Microsoft has four different levels for classifying vulnerabilities in an operating system. Most of them aren’t of huge concern, and the fixes are bundled into a weekly update. Sometimes, though, Microsoft has to sound the air raid sirens with a critical severity security flaw, in this case one that affects every version of Windows, and could mean losing complete control of your system.
The exploit, which is fondly referred to as MS15-078, takes advantage of the method in which the system handles third-party fonts. The attacker uses a file or website with a special font embedded in it, and when the system attempts to draw the file, it causes a back door in the code that gives the attacker unfettered access to the system.
Once inside, they can install malicious software, view and change data, and even create an administrative user account without you knowing they’re there at all.
As far as Microsoft can tell, or is willing to admit, no users have been attacked using this method yet, but it was out there in the wild. News of the flaw comes courtesy of the Italian software company Hacking Team, whose software and clients were recently hacked by another group and shared on Twitter. The details of the flaw were uncovered in the shared files by members of a number of different infosec groups, including FireEye and Google’s Project Zero.
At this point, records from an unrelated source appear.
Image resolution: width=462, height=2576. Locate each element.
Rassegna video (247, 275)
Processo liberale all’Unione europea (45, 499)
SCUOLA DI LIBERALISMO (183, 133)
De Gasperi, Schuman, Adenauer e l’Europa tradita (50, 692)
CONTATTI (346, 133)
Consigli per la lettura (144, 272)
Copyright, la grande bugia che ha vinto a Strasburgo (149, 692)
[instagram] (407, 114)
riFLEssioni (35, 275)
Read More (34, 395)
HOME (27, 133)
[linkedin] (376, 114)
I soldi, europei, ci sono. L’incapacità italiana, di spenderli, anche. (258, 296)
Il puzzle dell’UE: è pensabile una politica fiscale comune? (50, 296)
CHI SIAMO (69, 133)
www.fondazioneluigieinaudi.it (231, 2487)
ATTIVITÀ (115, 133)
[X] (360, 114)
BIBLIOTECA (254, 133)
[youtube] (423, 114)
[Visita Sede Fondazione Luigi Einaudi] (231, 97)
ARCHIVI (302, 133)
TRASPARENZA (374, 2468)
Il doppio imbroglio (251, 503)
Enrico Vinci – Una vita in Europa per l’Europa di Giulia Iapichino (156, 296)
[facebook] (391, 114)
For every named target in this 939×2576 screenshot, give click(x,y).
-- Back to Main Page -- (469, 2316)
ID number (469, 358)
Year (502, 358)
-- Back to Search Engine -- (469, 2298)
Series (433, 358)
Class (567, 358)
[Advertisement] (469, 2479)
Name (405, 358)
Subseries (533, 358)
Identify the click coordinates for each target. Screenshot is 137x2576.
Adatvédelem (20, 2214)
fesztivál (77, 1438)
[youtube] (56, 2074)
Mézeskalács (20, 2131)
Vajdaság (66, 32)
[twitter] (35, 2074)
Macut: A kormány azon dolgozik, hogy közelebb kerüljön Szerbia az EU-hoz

The hack affects Windows 7, 8, 8.1, RT, RT 8.1, and Servers 2008 through 2012 R2. The home versions of Windows have already been issued automatic updates, while server users will have to download and patch the issue themselves.
You can also find more detailed information, along with command-line workarounds if you want to seal the leak by hand. The latest Insider Preview for Windows 10 is said to be affected as well, but no patch has been issued, so if that’s you, be careful where you click.